Saat ini, Pemerintah Kabupaten Gresik juga tengah melakukan identifikasi calon siswa yang akan diterima pada tahun ajaran pertama. Menurut Gus Yani, Sekolah Rakyat tidak membuka pendaftaran umum karena diperuntukkan bagi masyarakat dari keluarga kurang mampu berdasarkan data desil sosial ekonomi.
“Sedang kita identifikasi murid sesuai desil. Karena Sekolah Rakyat tidak membuka pendaftaran, semuanya dari masyarakat kurang mampu,” jelasnya.

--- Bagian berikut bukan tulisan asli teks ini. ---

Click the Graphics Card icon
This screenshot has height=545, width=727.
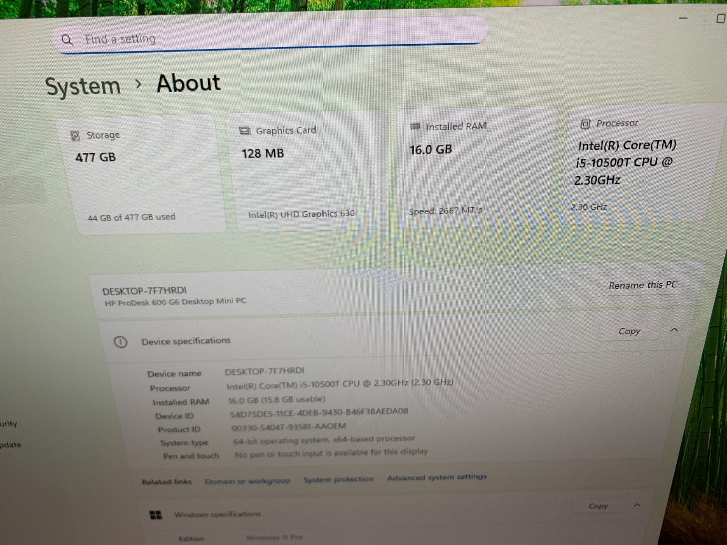245,131
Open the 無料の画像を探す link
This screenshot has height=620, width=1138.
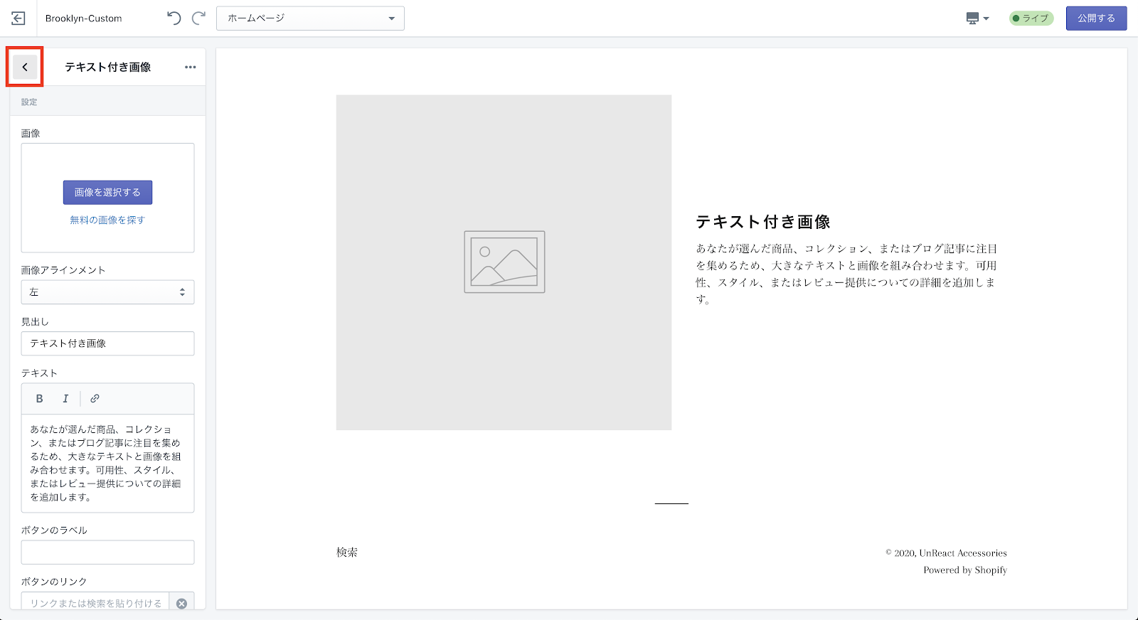tap(107, 220)
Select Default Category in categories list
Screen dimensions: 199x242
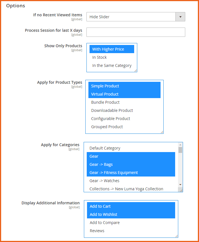point(105,148)
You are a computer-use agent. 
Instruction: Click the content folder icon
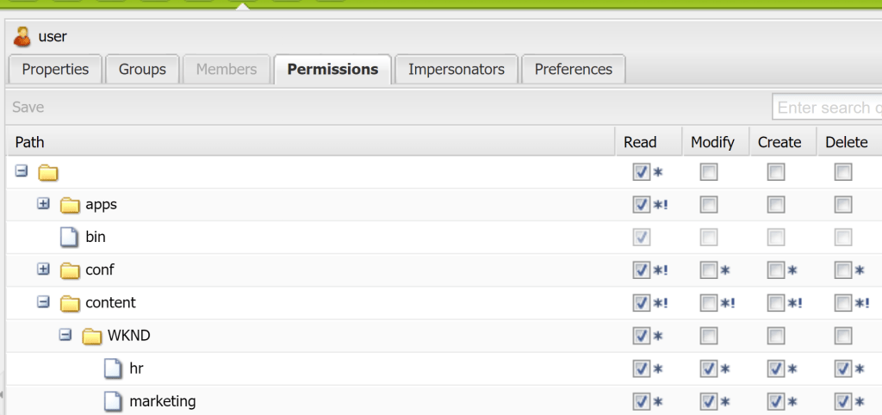click(70, 303)
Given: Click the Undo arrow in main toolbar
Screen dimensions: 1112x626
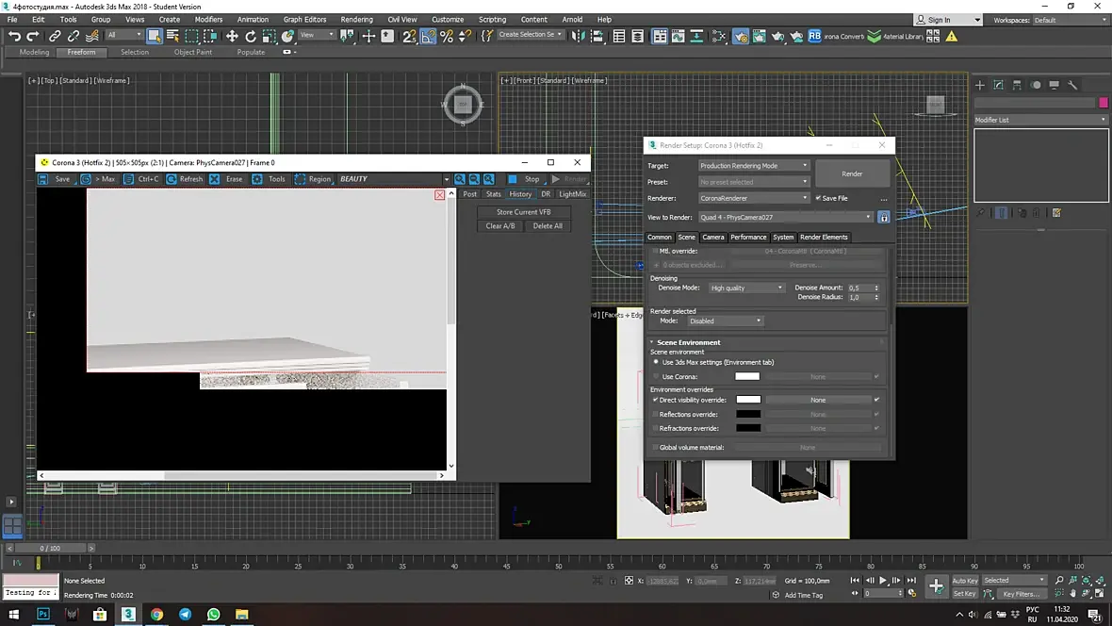Looking at the screenshot, I should [14, 36].
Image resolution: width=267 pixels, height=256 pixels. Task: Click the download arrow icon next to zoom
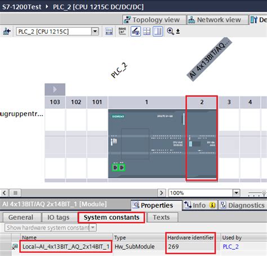point(178,32)
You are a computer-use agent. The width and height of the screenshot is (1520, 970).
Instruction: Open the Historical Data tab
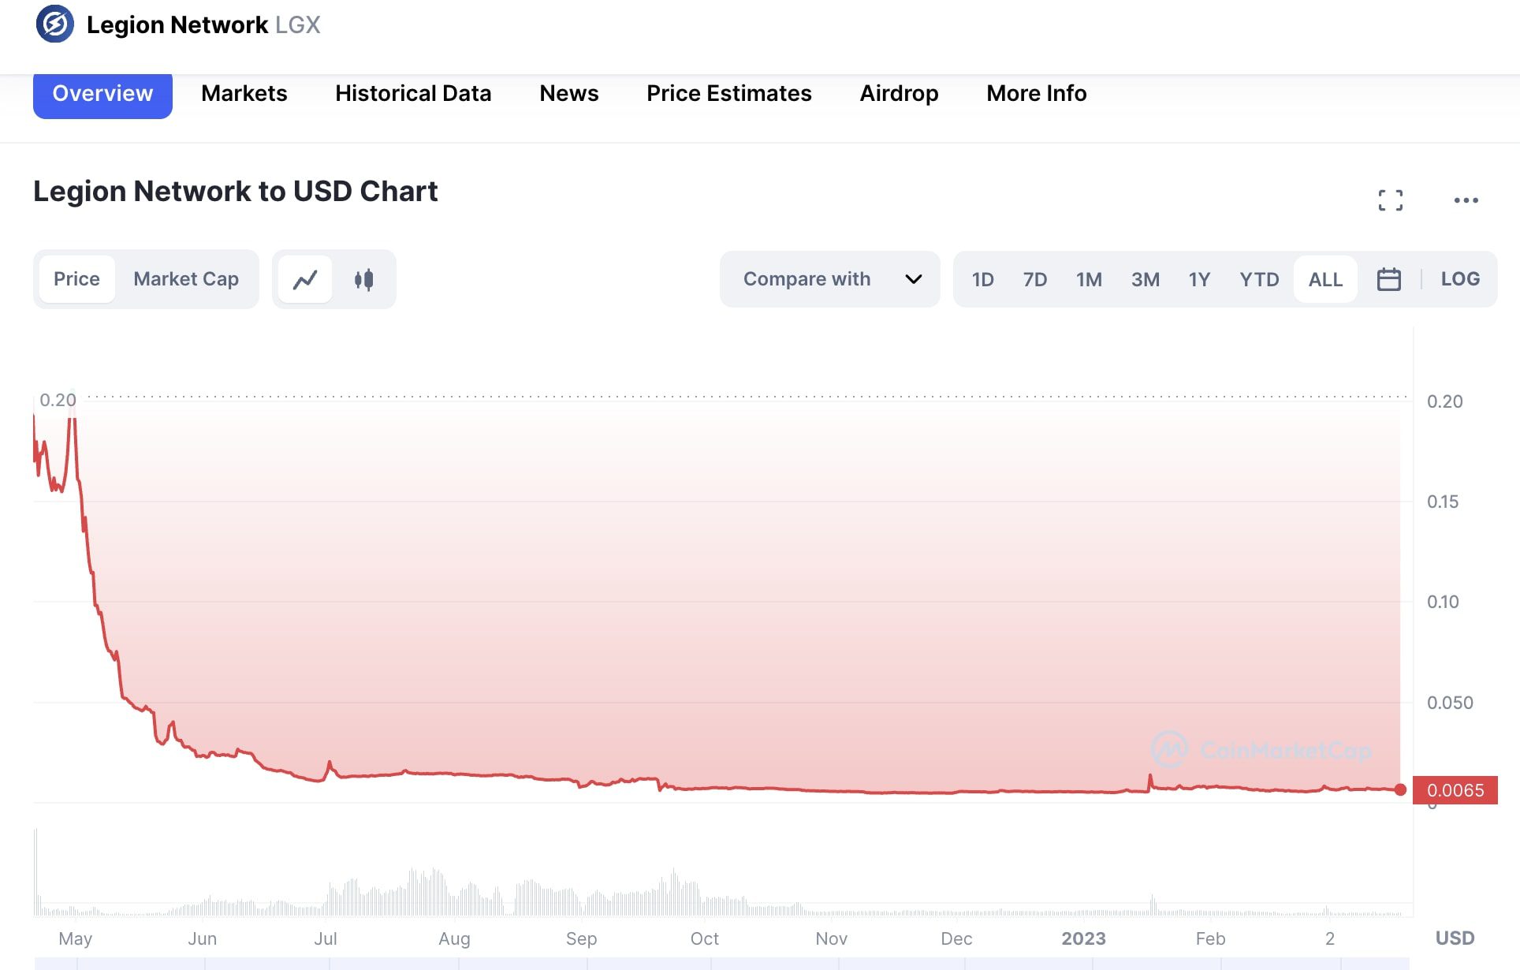(413, 93)
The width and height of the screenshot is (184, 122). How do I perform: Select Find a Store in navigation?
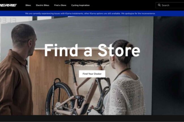pyautogui.click(x=60, y=5)
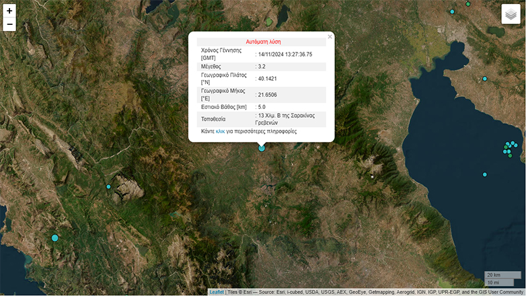This screenshot has width=526, height=296.
Task: Zoom out on the map
Action: point(9,25)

Meski pembangunan utama Sekolah Rakyat menggunakan anggaran APBN, Pemkab Gresik tetap menyiapkan dukungan infrastruktur penunjang melalui APBD. Dukungan tersebut meliputi akses jalan menuju sekolah hingga penyediaan air bersih.
“Ada infrastruktur yang tidak dicover APBN, seperti jalan di luar kawasan, akses menuju sekolah termasuk perawatan air bersih ini juga dari sharing APBD,” tegasnya.